Three of the four Chasers, Denny Hamlin, Joey Logano and Harvick started near the front of the field, while the fourth Musketeer, Ryan Newman, rolled off from 21st spot. Initially it seemed as if Newman's title run had been something of a fluke, having not won a race all season, yet still being able to run for the title.
But as the event progressed, the race for the title became tighter and NASCAR saw its vision for a one race, winner take all finale come to fruition. Harvick, Logano, Newman and Hamlin all made their way to the front and, right up until Logano's car fell off the jack on a pit stop and he lost track position late, any one of these four could have been the champion. On the final restart, it was Harvick and Newman because on the previous restart, Hamlin spun his tires and lost a few spots.
The Newman-Harvick dynamic was also interesting. Harvick took sponsor Budweiser and left Richard Childress Racing for Stewart-Haas Racing at the end of last season, while Newman was forced out of SHR and found a home replacing Jeff Burton in the No. 31 Caterpillar car at RCR. Both drivers believed that these new teams would offer them a better shot at a title and, right up until the Ford 400 at Homestead, I at least believed that was just the stereotypical, PR driven response any driver says when they land at a new team.

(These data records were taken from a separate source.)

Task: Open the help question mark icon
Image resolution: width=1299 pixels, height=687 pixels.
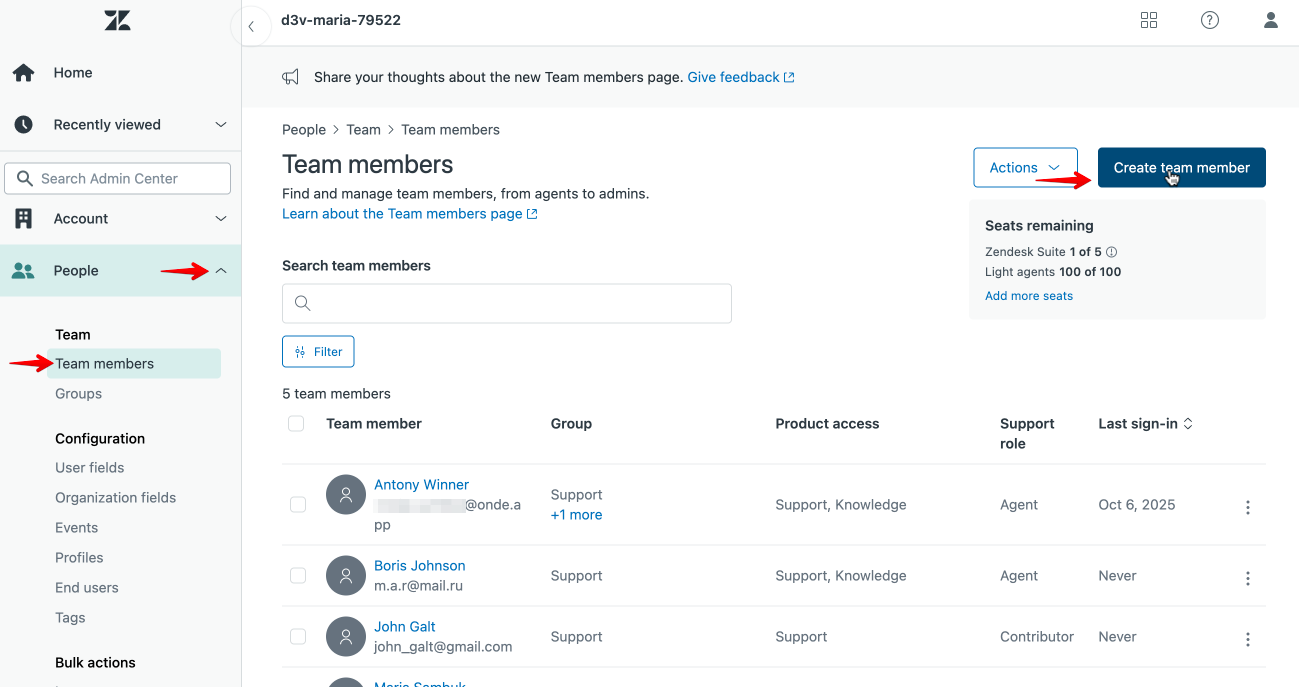Action: click(1210, 20)
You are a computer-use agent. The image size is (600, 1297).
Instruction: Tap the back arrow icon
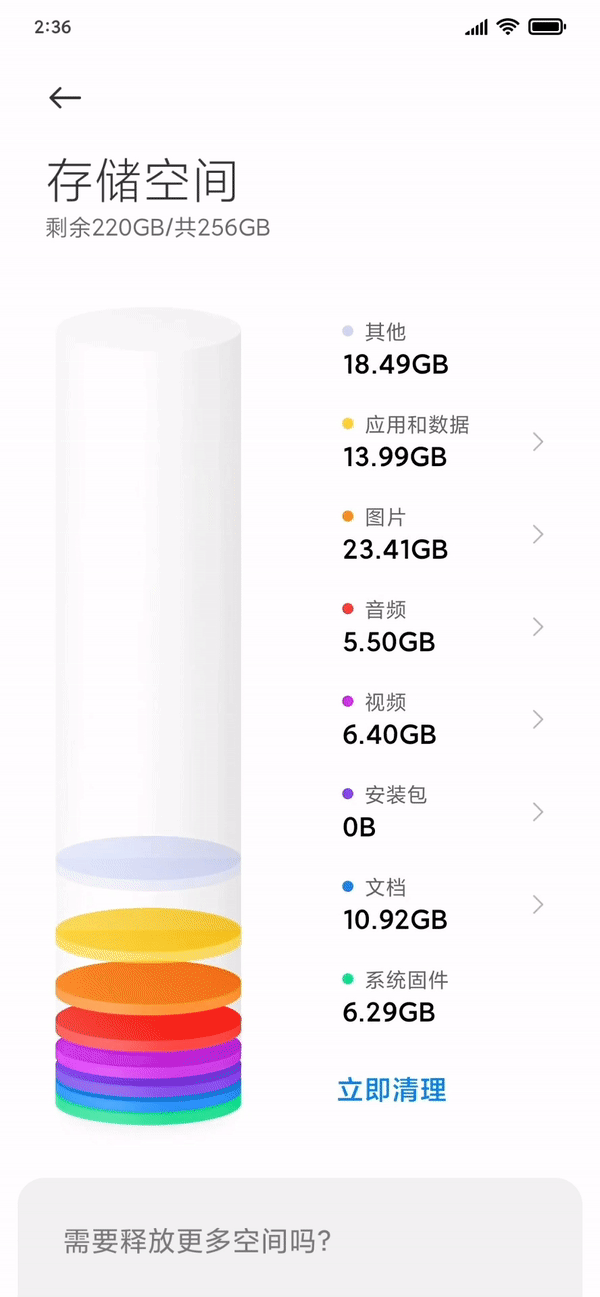point(65,97)
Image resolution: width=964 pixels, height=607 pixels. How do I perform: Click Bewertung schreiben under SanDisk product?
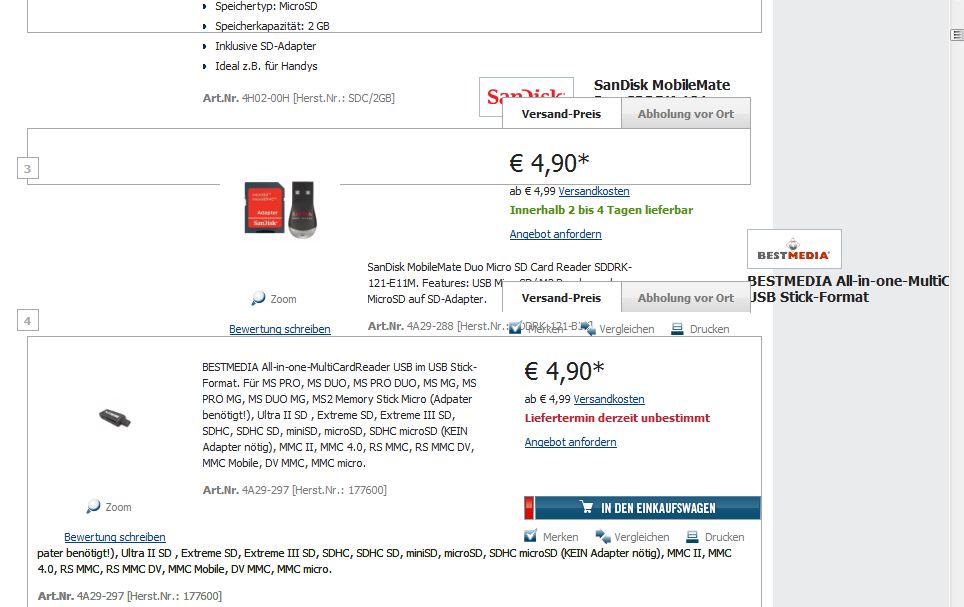[280, 329]
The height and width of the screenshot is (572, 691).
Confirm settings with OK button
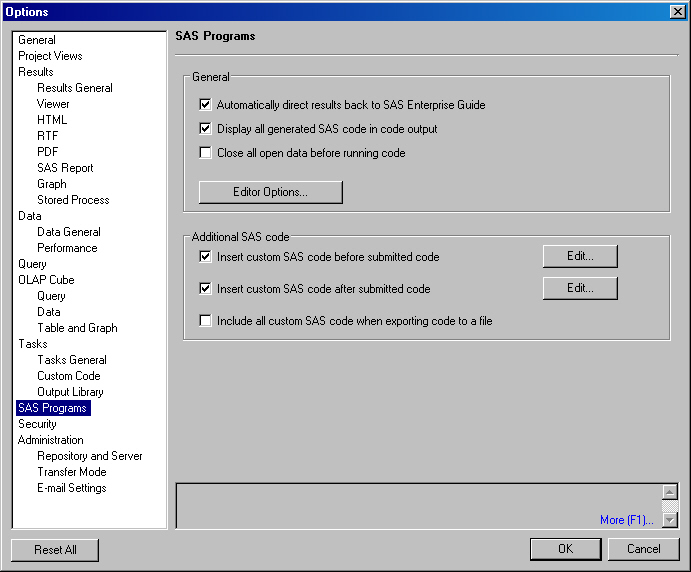(x=565, y=549)
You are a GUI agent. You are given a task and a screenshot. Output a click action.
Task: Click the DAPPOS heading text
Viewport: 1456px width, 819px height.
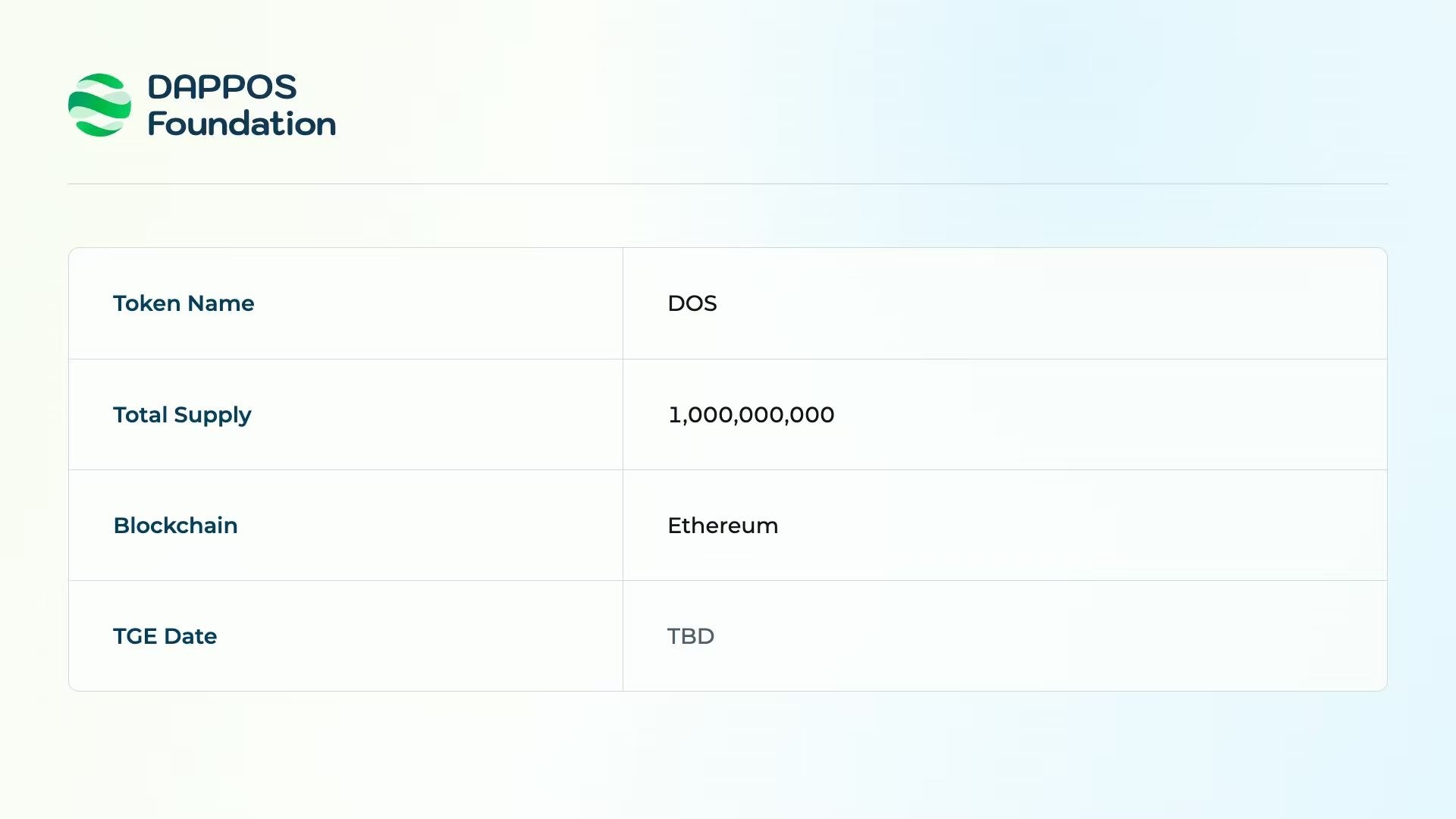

Kevin Harvick poses with son Keelan after the race (Photo: Google Images) |
This was also Rodney Childers first title as a crew chief as well. I have long maintained he is the most underrated crew chief in the garage ever since he scored his first two career wins with driver David Reutimann in the No. 00 car, he has proven he knows what it takes to build winning race cars on a weekly basis.
This duo also provided a bright spot in a fairly dismal year at SHR. Danica Patrick had another sub par year, owner Tony Stewart was embroiled in a legal battle after killing Kevin Ward Jr at an upstate New York dirt track the weekend of Watkins Glen, and Kurt Busch was recently suspected of beating his now ex-girlfriend Patricia Driscoll the weekend of the fall Dover race. Meanwhile Harvick rattled off 5 wins and captured his first Sprint Cup crown and SHR's second.
If the 2014 season proved anything, its that anything can, and probably will happen. The revamped Chase for the Cup format might have a few bugs in it still (maybe nix the eliminations and keep the winner take all finale for the top four in points?), but for the most part, it proved to be very exciting. To quote ESPN's Allen Bestwick after Harvick took the checkers, "That's how you crown a racing champion."